Essa intensidade é reconhecida por Irandhir Santos. A ator enxerga no casal principal uma forma de amor muito particular, e um desejo estimulado pela ambição, que em determinado momento, se transforma em disputa. Ao AdoroCinema, Irandhir confirmou que o processo de filmagem de Os Enforcados foi extremamente propositivo, e tanto ele, quanto Leandra, tiveram todo o espaço necessário para adicionar tempero a esse estranho amor:
“Também havia essa abertura, o que cada um poderia cooperar, até as ideias mais escabrosas. E era um jogo bonito, porque acabava virando jogo de conquista também, que tem muito a ver com esses dois. O que a gente trazia de proposta para a cena não deixava de ser a conquista entre Valério e Regina. Houve um jogo ali que a gente jogou sem anunciar, ele foi se estabelecendo. Isso foi bonito de viver assim com ela [Leandra]. Gostei de jogar esse jogo” diz Irandhir Santos.
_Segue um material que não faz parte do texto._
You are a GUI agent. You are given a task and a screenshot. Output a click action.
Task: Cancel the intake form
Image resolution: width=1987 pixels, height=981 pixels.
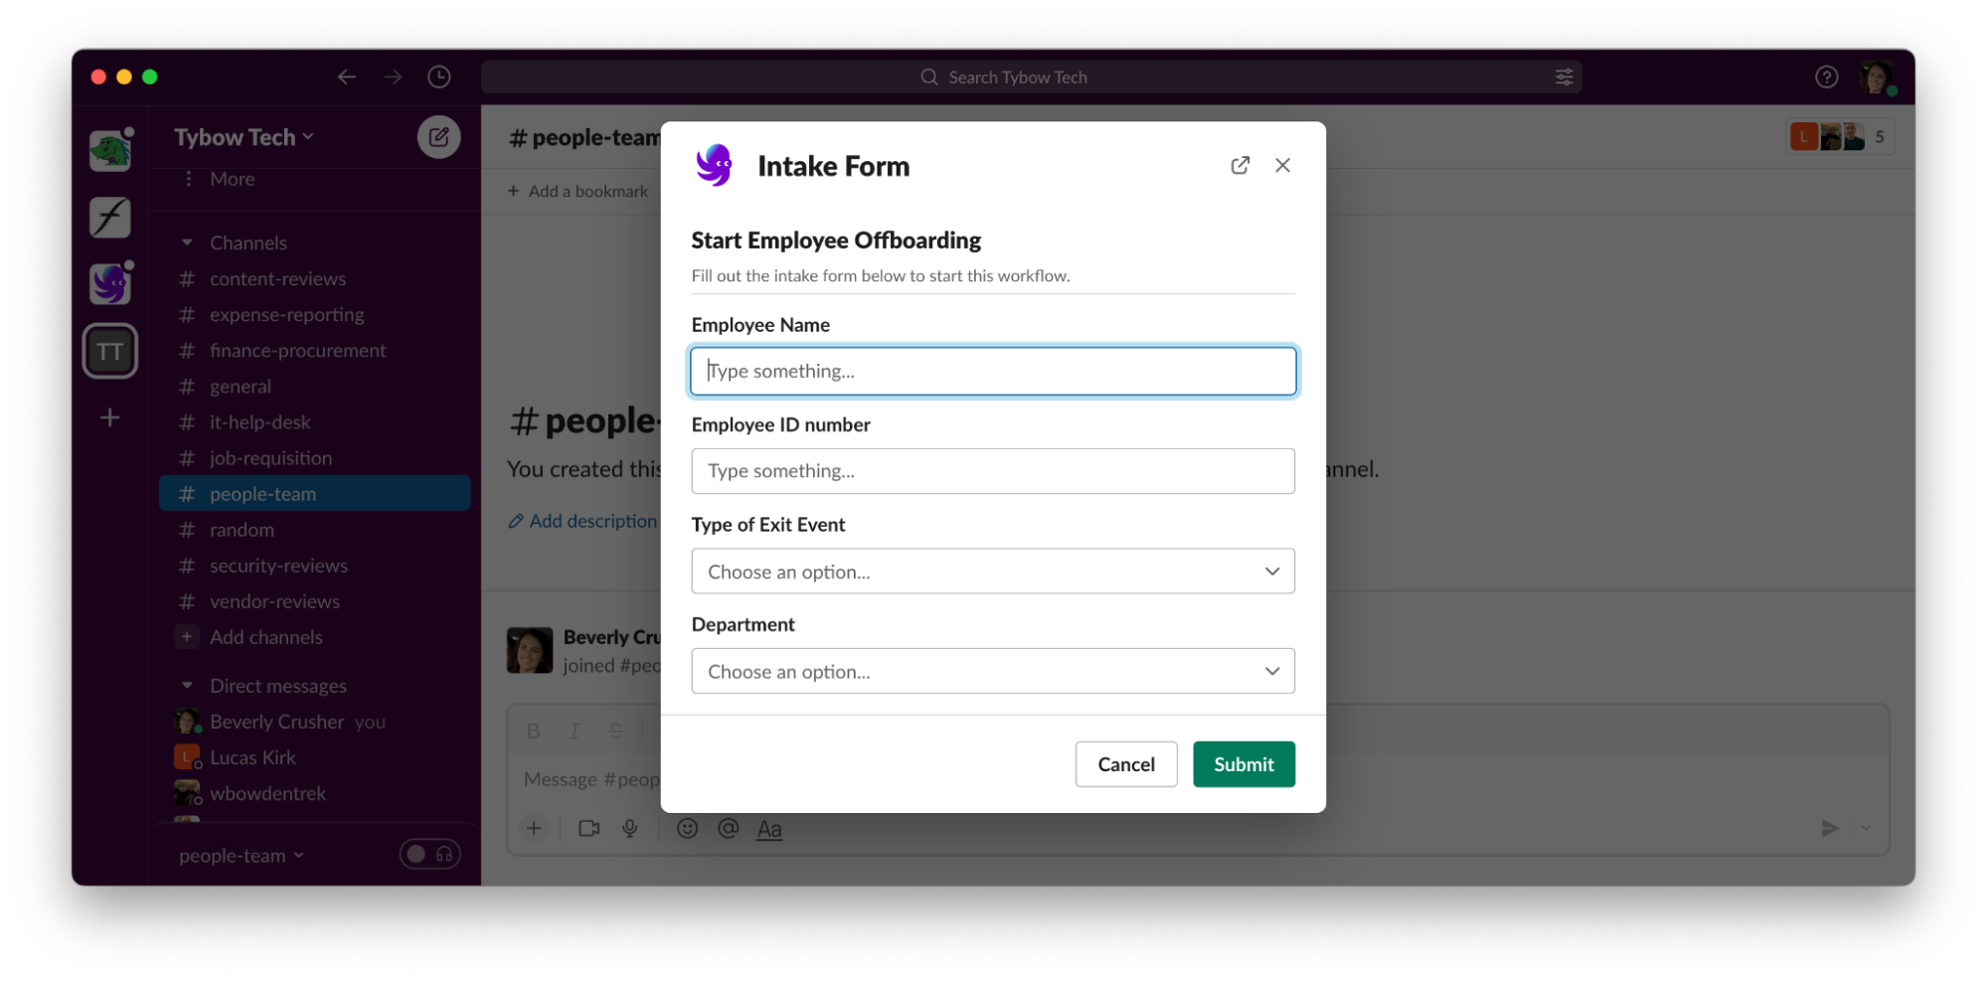click(x=1125, y=764)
A forma de amor que eles encontraram foi o estímulo mútuo desse desejo. Capaz de fazerem qualquer coisa para atingir. É a ambição, é um poder que vai sendo buscado por esses dois, até o ponto de ser disputado também
Leandra, por sua vez, ressalta o caráter político da obra. Ao AdoroCinema, a intérprete de Regina, compartilhou uma visão menos romântica da personagem, que no seu entendimento, possui a capacidade de amar "muito atravessada pela segurança financeira": "Precisa ter um acordo que tenha uma compensação financeira, para poder se apaixonar” observa. Para a atriz, Os Enforcados fala, acima de tudo, sobre violência:
“Você tá falando realmente de quem financia essa violência. Ele [o filme] é realista, mas não é realista. Tem toda a linguagem dele própria, mas ele tem isso no DNA, ele fala a partir de quem financia, de quem lucra com isso” analisa Leandra.
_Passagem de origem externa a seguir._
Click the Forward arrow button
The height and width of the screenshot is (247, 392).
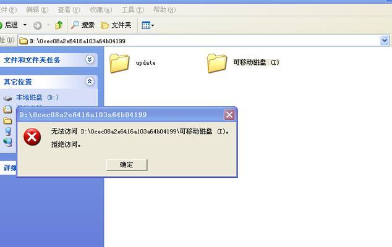(38, 25)
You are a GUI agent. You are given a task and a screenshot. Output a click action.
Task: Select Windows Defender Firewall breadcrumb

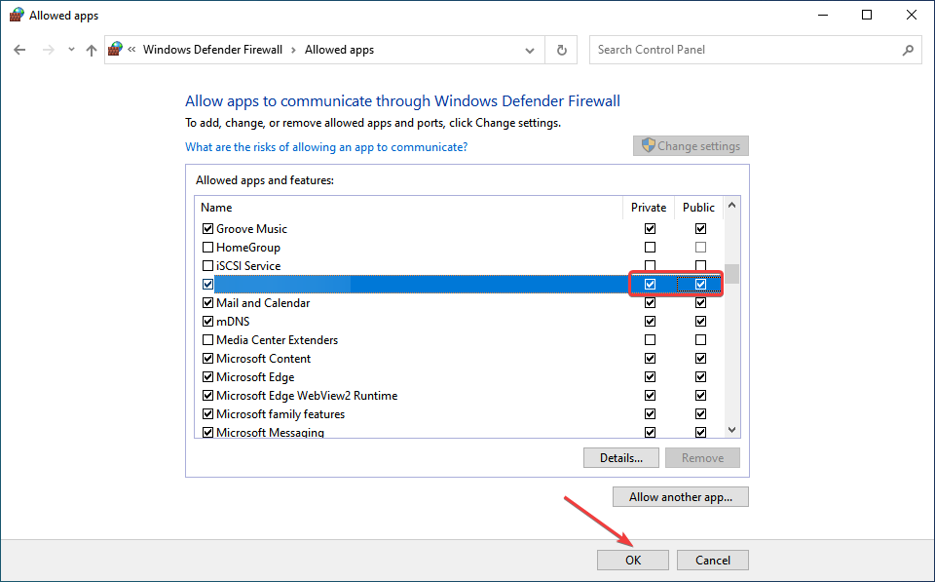[212, 50]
Sem mocinhos ou vilões - ou melhor, todos são antagonistas de si mesmos -, Os Enforcados também marca o amadurecimento da parceria entre Fernando Coimbra e Leandra Leal, especialmente considerando que o projeto de Coimbra foi o primeiro papel que a atriz aceitou, após sua experiência como diretora, com a série A Vida Pela Frente:
“Foi uma relação muito mais forte com uma confiança ainda maior, com uma entrega muito maior dos dois, uma troca. Já tinha sido incrível no Lobo [Atrás da Porta], mas teve esse amadurecimento dos dois” ressalta Fernando Coimbra.
Filme visto no 26º Festival do Rio em outubro de 2024. Os Enforcados estreia nos cinemas brasileiros somente em 2025.